Exercise instructions =>
Your output should be the line with "Click the book" plus all following lines to the end of the records, exactly as written and nothing more.

———

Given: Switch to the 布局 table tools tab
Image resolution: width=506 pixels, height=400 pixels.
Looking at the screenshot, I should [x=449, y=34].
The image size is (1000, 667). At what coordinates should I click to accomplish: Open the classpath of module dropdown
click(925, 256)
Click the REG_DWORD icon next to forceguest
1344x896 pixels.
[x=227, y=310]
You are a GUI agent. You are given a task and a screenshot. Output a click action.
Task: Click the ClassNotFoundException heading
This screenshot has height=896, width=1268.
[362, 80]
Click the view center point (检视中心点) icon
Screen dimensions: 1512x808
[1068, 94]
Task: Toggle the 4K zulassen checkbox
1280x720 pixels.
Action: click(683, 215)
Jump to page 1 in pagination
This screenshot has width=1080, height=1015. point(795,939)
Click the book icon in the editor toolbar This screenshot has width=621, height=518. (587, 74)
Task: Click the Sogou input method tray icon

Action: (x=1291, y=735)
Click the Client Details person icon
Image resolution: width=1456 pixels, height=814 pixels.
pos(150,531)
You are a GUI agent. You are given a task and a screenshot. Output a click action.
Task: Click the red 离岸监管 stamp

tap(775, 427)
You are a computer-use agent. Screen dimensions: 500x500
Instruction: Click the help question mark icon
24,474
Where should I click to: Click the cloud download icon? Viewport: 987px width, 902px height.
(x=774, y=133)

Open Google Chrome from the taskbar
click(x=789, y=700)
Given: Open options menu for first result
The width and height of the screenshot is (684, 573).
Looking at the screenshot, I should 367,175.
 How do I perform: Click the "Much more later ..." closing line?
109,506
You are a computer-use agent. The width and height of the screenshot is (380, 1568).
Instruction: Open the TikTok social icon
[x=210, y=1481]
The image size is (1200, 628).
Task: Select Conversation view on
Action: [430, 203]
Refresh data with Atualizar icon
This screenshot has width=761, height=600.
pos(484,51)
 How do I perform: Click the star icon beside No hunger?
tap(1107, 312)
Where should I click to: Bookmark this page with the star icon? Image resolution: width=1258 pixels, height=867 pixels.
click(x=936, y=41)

———

Solution =>
Click the book icon in the editor toolbar This screenshot has width=621, height=518. (587, 74)
Task: Click the Sogou input method tray icon

Action: (x=1291, y=735)
Click the Client Details person icon
Image resolution: width=1456 pixels, height=814 pixels.
pos(150,531)
You are a GUI agent. You are given a task and a screenshot. Output a click action.
Task: Click the red 离岸监管 stamp

tap(775, 427)
You are a computer-use agent. Screen dimensions: 500x500
Instruction: Click the help question mark icon
24,474
Where should I click to: Click the cloud download icon? Viewport: 987px width, 902px height.
(x=774, y=133)

Open Google Chrome from the taskbar
click(x=789, y=700)
Given: Open options menu for first result
The width and height of the screenshot is (684, 573).
Looking at the screenshot, I should 367,175.
 How do I perform: Click the "Much more later ..." closing line?
109,506
You are a computer-use agent. The width and height of the screenshot is (380, 1568).
Instruction: Open the TikTok social icon
[x=210, y=1481]
The image size is (1200, 628).
Task: Select Conversation view on
Action: [430, 203]
Refresh data with Atualizar icon
This screenshot has width=761, height=600.
pos(484,51)
 How do I perform: Click the star icon beside No hunger?
tap(1107, 312)
Where should I click to: Bookmark this page with the star icon? Image resolution: width=1258 pixels, height=867 pixels.
click(x=936, y=41)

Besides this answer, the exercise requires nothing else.